Moreover, a significant difference of including or excluding non-sensitive species was the slope, observing steeper slopes for fish groups and shallow slopes for datasets comprising more phylogenetic groups. The steepness of the slopes mainly affected the 95% confidence limits of the HC-values, with the smallest confidence limits being for the steepest curves. It could therefore be argued that excluding non-sensitive species could result in higher EQC-values than including them if EQC-values are based on lower confidence limits of the HC5 as suggested by EC guideline . In our case, however, EQC derived from lower confidence limits would be 6.5, 8.1, or 9.0 ng L− 1 for the experimental, the literature and, literature arthropods data, respectively. Using the mean HC5 with an AF of 10 , the EQC would be then 12, 8.4, and 6.5 ng L− 1 for the same three groups, resulting in very similar values. In conclusion, as long as the data are obtained on technical compounds, making SSD on a broad range of species (including unsusceptible species) or selecting only the susceptible group makes little difference for the derived HC-values and associated dichlorvos EQC.
The correspondence between our experimentally derived SSD and that based on quality-checked literature data gives confidence in the robustness of SSD analysis. EQC-values of this study (based either the lower 95% confidence limit of the HC5 or HC5 divided by an AF of 10 resulted in one order of magnitude lower than the acute EQC of the USEPA  and Argentina  but corresponded to their chronic EQC of 5.8 and 7.8 ng L− 1, respectively. However, our calculated EQC was one and two orders of magnitude higher than the European maximum allowable concentration or annual average value , and one to two orders of magnitude lower than the Chinese EQC  (Fig. 3). Considering the relative robustness of the HC-values of our study, arthropods inclusion, and the use of technical compounds, differences in regional EQC must be due to other causes.
As long as standard protocols are applied, testing species under the same lab condition compared to bibliographic species dataset obtained could result in similar SSD curves making little difference about EQC as final result.
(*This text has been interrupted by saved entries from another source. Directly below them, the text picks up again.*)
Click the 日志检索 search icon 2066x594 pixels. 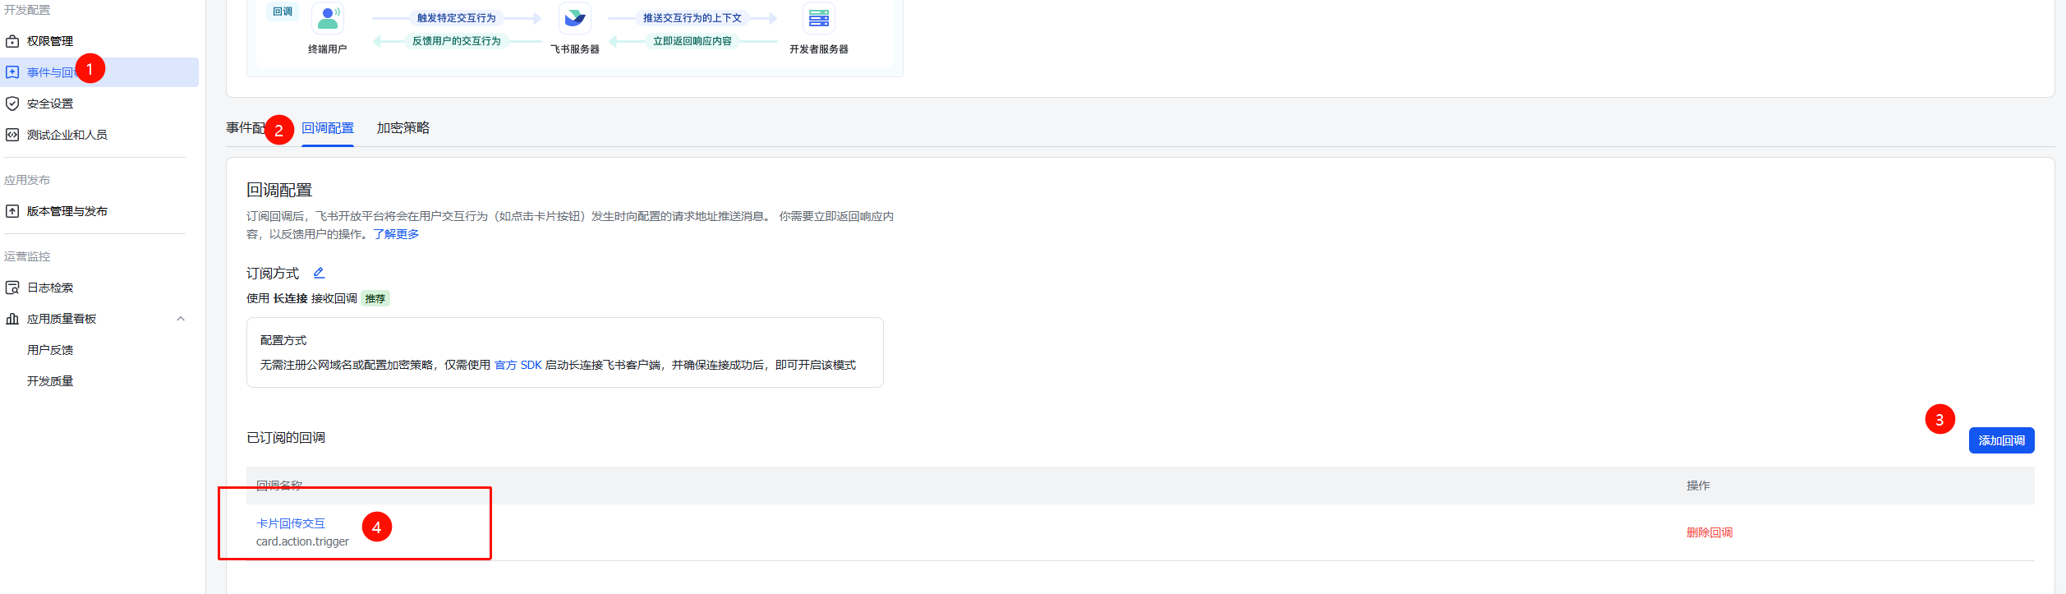12,288
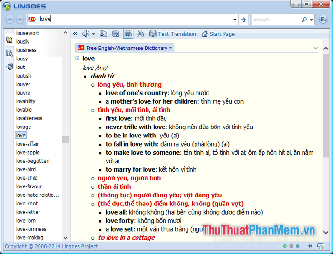Open the main menu icon at top right
The image size is (333, 254).
tap(323, 20)
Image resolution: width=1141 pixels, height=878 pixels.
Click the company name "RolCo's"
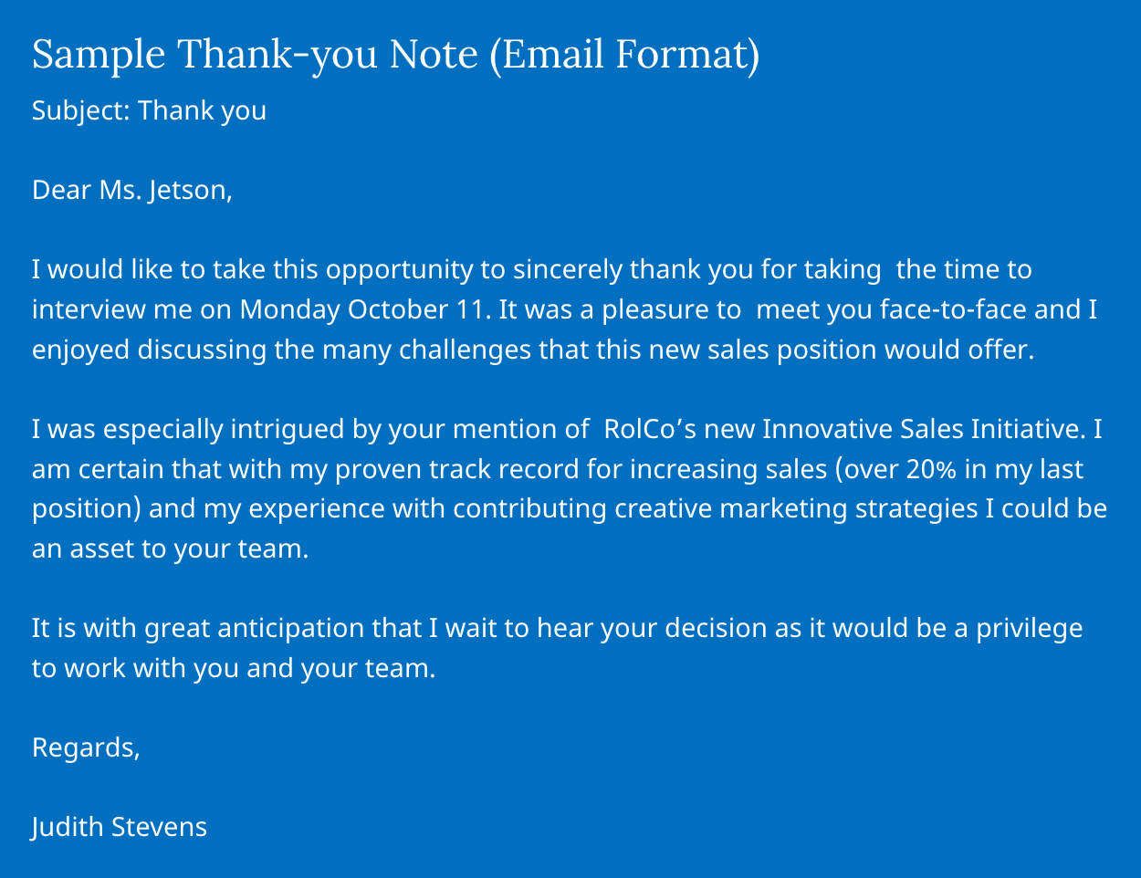(x=650, y=429)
Then the hypothesis (iii) should be discharged and causes of variation along EQC should be discussed based on data processing criterion applied to de toxicological data. For example, previous works calculating HC5 for dichlorvos found an HC5 of 0.0009 μg L− 1 using 27 toxicological endpoints and a total species number of 13 (mainly invertebrates species) . This value is one order of magnitude lower than the lowest HC5 found in our study (for technical dichlorvos on arthropods) (Table 2) and most likely stems from the inclusion of several sensible species.
He et al.  published two derived EQC-values according to Chinese regulations based on native and non-native species from China or the US, respectively, being 0.355 and 0.0718 μg L− 1. The USEPA and the European Commission have historically been the first agencies to set guidance values and have selected model species from their region [17, 33, 34]. Thus, geographical differences in species sensitivities cannot be ruled out. However, other comparisons between species sensitivities towards organophosphorus insecticides did not show any region-specific difference in sensitivity in mesocosm studies performed on different continents and using local species even when they were performed under distinct environmental conditions [35, 36]. The difference in the SSD of He et al.  is, therefore, more likely due to the selected species composition rather than on the geographical origin of the species.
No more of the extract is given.